Ultimately, whether we choose to believe it or not, we (as a species) will need to abandon the growth economy, create an alternative paradigm and consume less. Don’t want to think about that? Me neither, mostly. For now I will propose only two considerations. First, it’s not an altogether gloomy prospect (the good work of the Post-Carbon Institute and many others attest to this); and second, the need for a fundamentally different economy brings the energy issue home to what we do locally — in our homes, our businesses and our communities.

There are challenges and opportunities. At South Mountain Company one of our goals is to become a zero energy, zero waste company. Sound like a pipe dream? It would be, if we gave ourselves three years to do it. But not at all if we assume we will get there in 2030, or 2040, or 2050, and if we design the kind of continuous improvement path that our country has not. A few years ago, with that in mind, we asked ourselves these questions: While we are working so hard to make zero energy buildings, how are we doing with energy and waste within our company? What is the size of our own carbon footprint, let alone those of the buildings we build?

We didn’t know, so we set out to find out — to measure our impacts, consider ways to reduce them and track our progress over time. We developed a methodology, gathered the data and produced the first phase of our carbon footprint project. “What gets measured gets managed,” business sage Peter Drucker once said.

Last year we made our offices, shop, and storage facilities net energy positive by adding a large solar array and replacing our oil heating with electrically driven super-efficient air source heat pumps. Now our greatest energy use, according to the assessment, is employees getting to and from work and driving around doing errands during the day. Not so easy to zero-out that one, but the data has caused us to change policies, benefits, and incentives in ways that we think will reduce that part of our footprint as well.

We are also beginning the complex second phase of our assessment — to conduct a life cycle assessment of the materials we purchase for our projects, from the extraction phase through processing, manufacturing, distribution, use, and disposal. This requires extensive research and new learning.

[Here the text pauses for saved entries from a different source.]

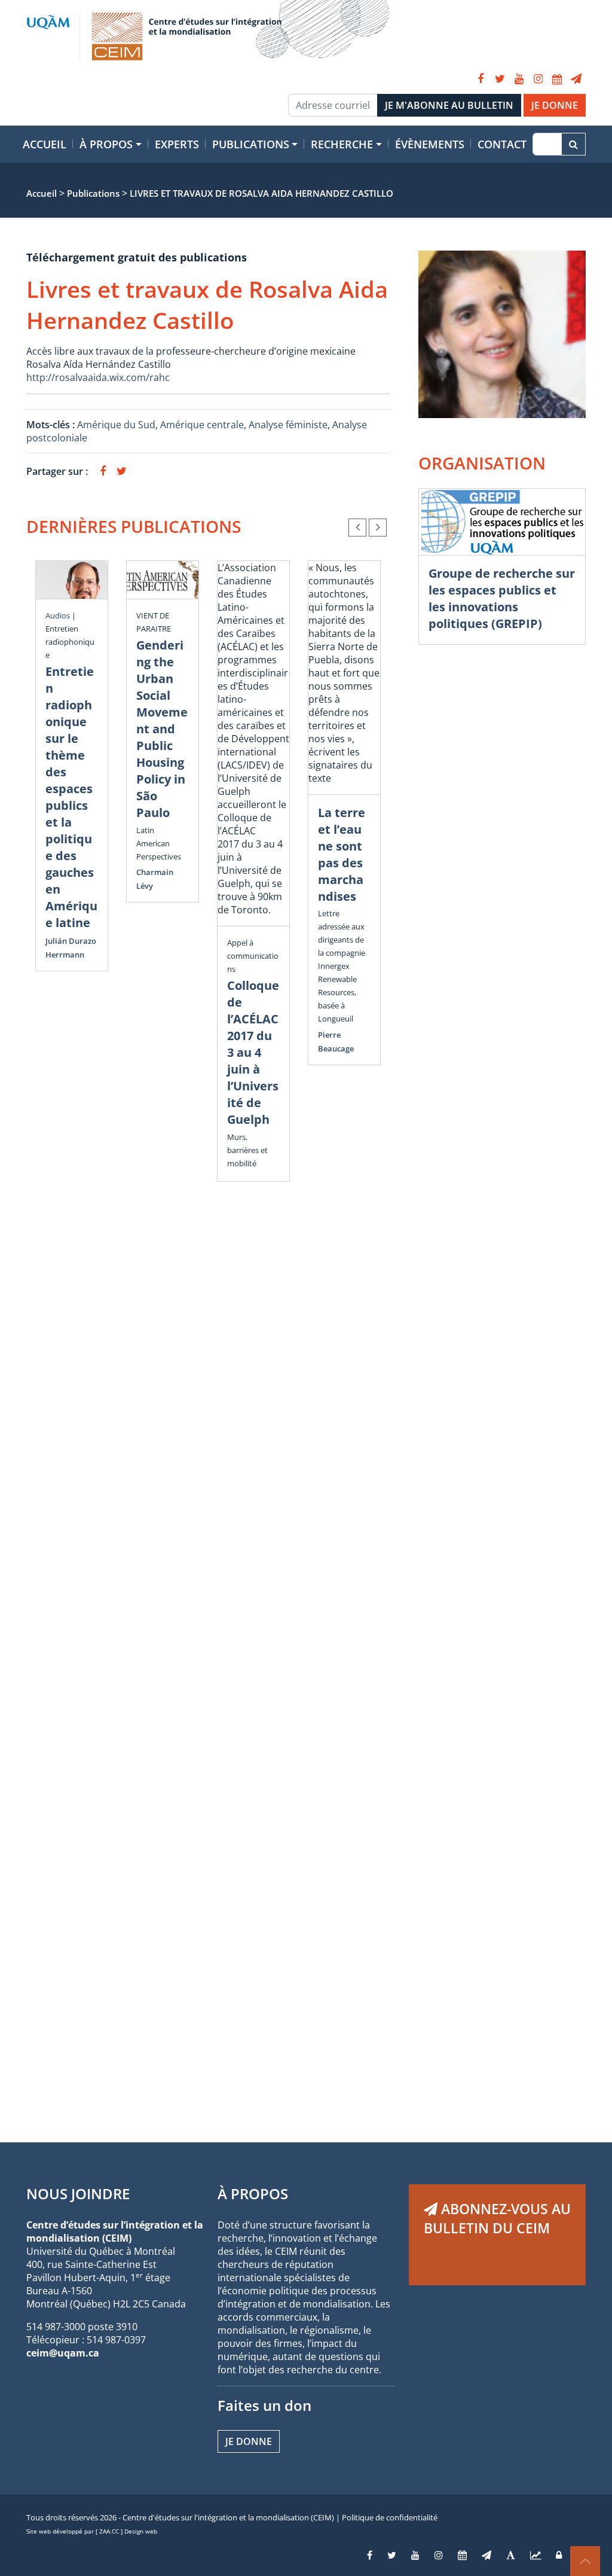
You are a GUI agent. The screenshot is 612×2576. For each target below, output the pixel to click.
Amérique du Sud (116, 424)
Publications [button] (250, 144)
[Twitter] (500, 79)
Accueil (44, 144)
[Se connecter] (559, 2555)
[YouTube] (519, 79)
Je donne (248, 2441)
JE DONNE (554, 105)
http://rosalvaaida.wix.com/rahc (98, 377)
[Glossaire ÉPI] (510, 2555)
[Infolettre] (576, 79)
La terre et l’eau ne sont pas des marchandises (341, 854)
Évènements (429, 144)
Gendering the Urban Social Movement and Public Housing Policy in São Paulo (162, 729)
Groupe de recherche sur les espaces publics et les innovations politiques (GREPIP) (502, 598)
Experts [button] (177, 144)
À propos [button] (106, 144)
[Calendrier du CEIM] (557, 79)
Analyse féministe (288, 424)
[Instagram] (538, 79)
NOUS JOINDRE (78, 2193)
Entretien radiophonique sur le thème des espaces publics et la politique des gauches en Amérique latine (71, 797)
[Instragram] (438, 2555)
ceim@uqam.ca (62, 2352)
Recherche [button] (342, 144)
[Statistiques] (535, 2555)
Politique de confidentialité (389, 2517)
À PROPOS (253, 2193)
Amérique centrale (202, 424)
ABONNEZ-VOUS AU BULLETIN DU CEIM (497, 2218)
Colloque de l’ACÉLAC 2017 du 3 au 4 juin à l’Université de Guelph (253, 1052)
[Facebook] (480, 79)
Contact (502, 144)
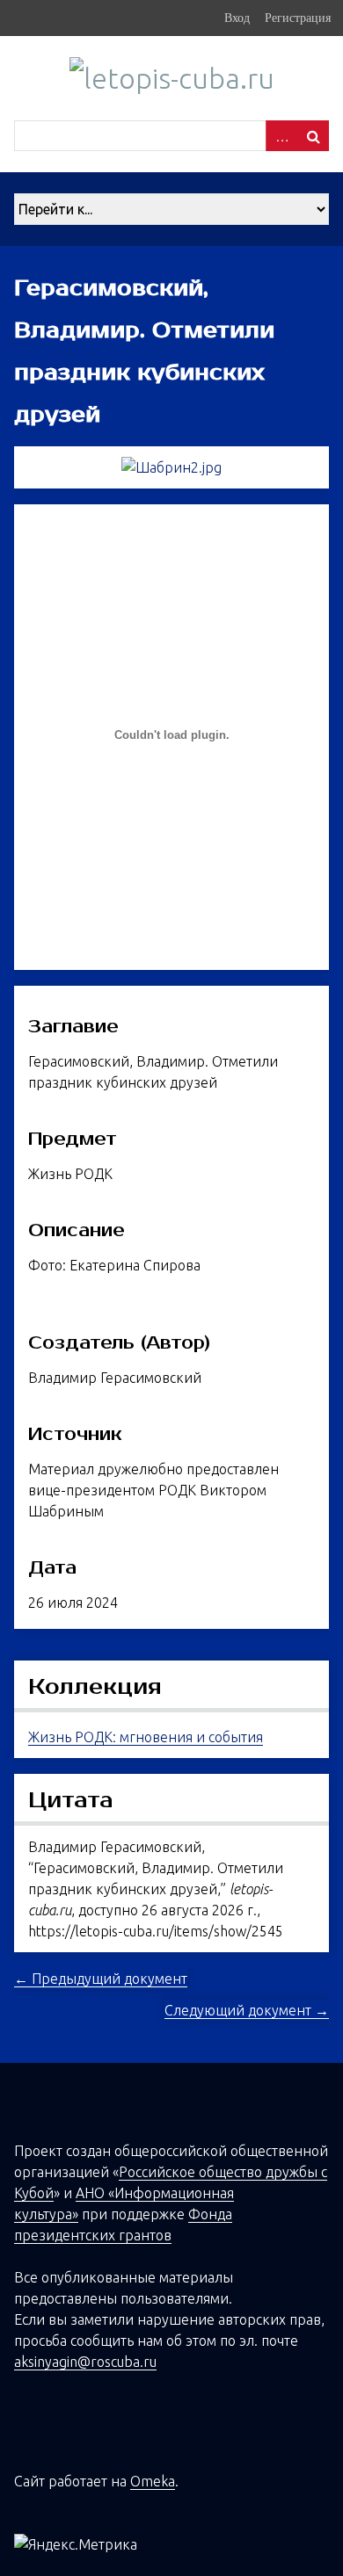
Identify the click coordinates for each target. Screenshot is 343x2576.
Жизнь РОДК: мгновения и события (145, 1737)
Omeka (152, 2481)
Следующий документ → (246, 2010)
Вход (237, 18)
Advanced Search (281, 135)
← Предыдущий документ (100, 1978)
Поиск (313, 135)
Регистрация (298, 18)
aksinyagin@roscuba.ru (85, 2362)
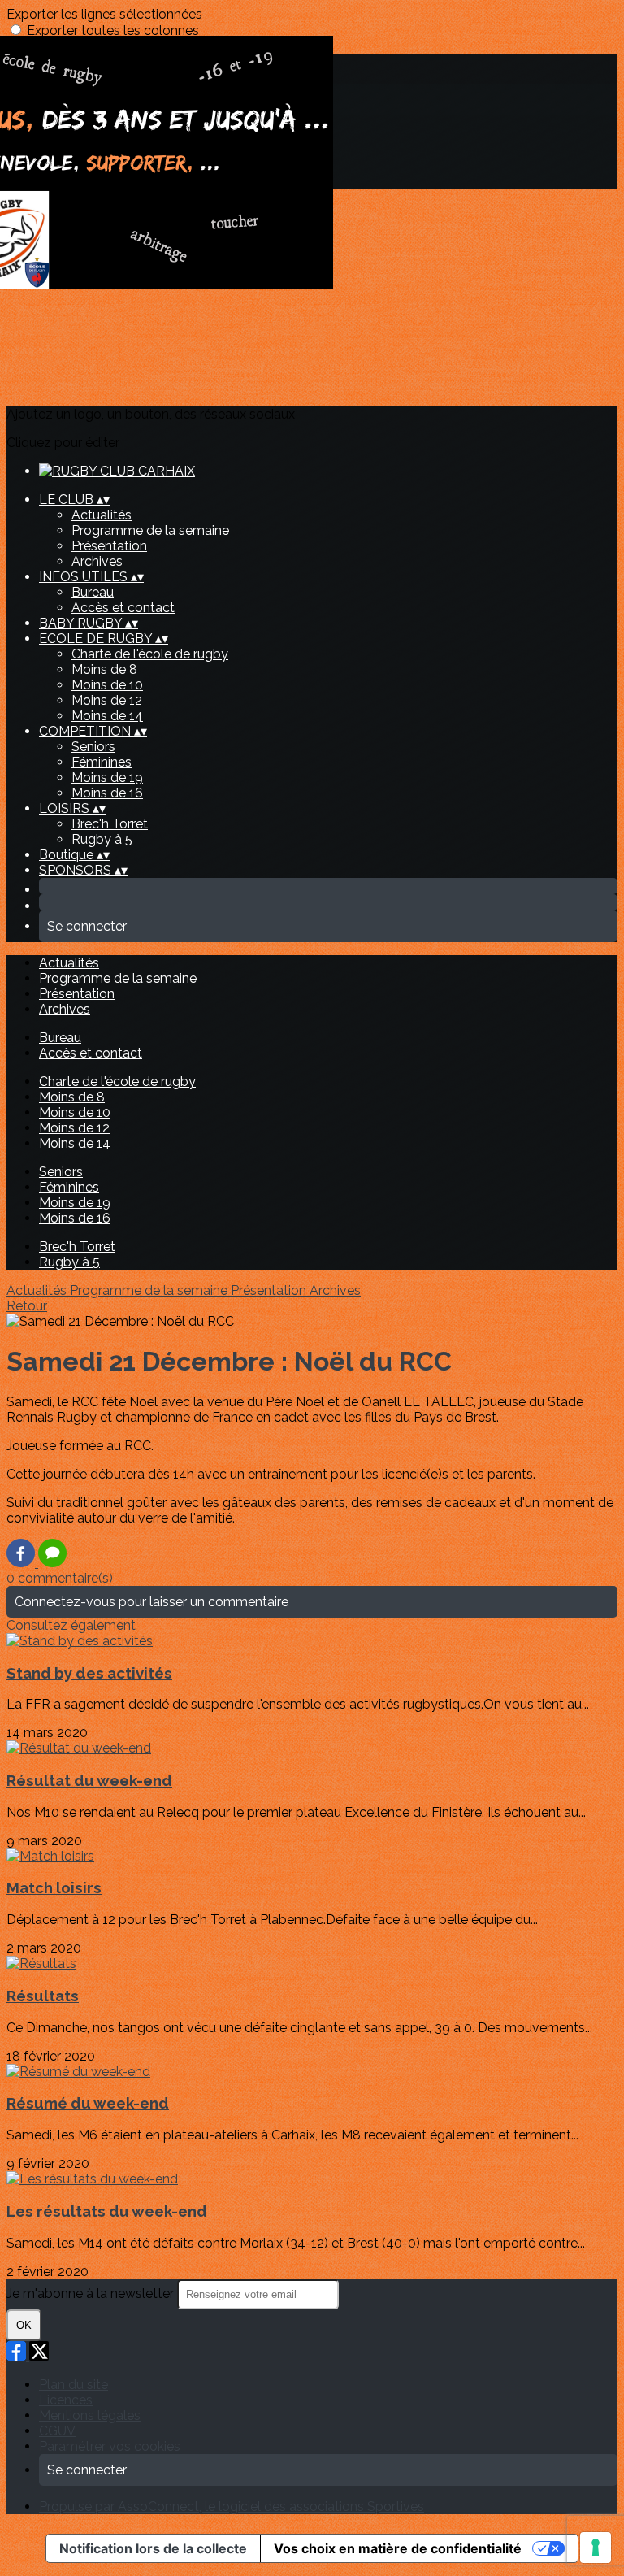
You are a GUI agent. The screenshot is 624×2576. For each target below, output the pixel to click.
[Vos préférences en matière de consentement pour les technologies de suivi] (595, 2547)
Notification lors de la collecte (153, 2548)
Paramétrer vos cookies (109, 2446)
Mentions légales (90, 2415)
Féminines (102, 762)
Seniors (93, 746)
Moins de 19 (107, 777)
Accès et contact (123, 607)
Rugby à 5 (102, 839)
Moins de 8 (104, 669)
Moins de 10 (107, 685)
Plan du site (73, 2384)
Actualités (102, 515)
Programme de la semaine (150, 530)
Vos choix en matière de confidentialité (398, 2548)
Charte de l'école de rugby (150, 654)
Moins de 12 (107, 700)
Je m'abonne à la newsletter (91, 2293)
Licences (66, 2400)
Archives (97, 561)
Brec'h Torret (110, 824)
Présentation (109, 546)
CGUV (57, 2431)
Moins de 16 (107, 793)
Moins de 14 (107, 715)
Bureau (93, 592)
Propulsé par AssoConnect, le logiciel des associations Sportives (231, 2506)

We have an impossibly (almost) long way to go. But the first phase of our project has served its intended purposes. We identified what we are already doing well, found the areas most ripe for improvement and determined the aspects which need further inquiry. By continuing to measure and improve, measure and improve, over and over, across decades, we may be able to reach our goal. While there is likely to be no end to this project, we are no longer at the beginning. It’s part of a path to a more sustainable future and genuine energy independence.

The recent Vineyard Power award is a big step in the direction of community-wide energy independence. The VP efforts (onshore solar and offshore wind) are about energy supply. But there’s another side to deep energy system de-carbonization. It’s what we can do — each of us and all of us — to begin the gradual ascent to a low-carbon economic system.

There’s plenty, and plenty that we’ve done already. Not long ago there was no public transportation on the Vineyard. We can continue to improve it and we can make the Vineyard safe for cycling. We can ratchet up our already vigorous efforts to localize food production. We can pull our public buildings off fossil fuel once and for all. We can reduce SSA rates for high-MPG and electric vehicles. We can even think hard about turning Vineyard Power into a complete local citizen-owned electrical utility (our outstanding state Sen. Dan Wolf is beginning to study this right now in Barnstable). The list could be much longer, and the process of making radical forward progress could invigorate our local economy.

There will be no easy sledding to a low carbon economy; rather, it will be a long, slow hike up a steep, slippery hill. I hope the view from the top will be worth the journey.

John Abrams is president and CEO of South Mountain Company, a West Tisbury architecture, building, and renewable energy company.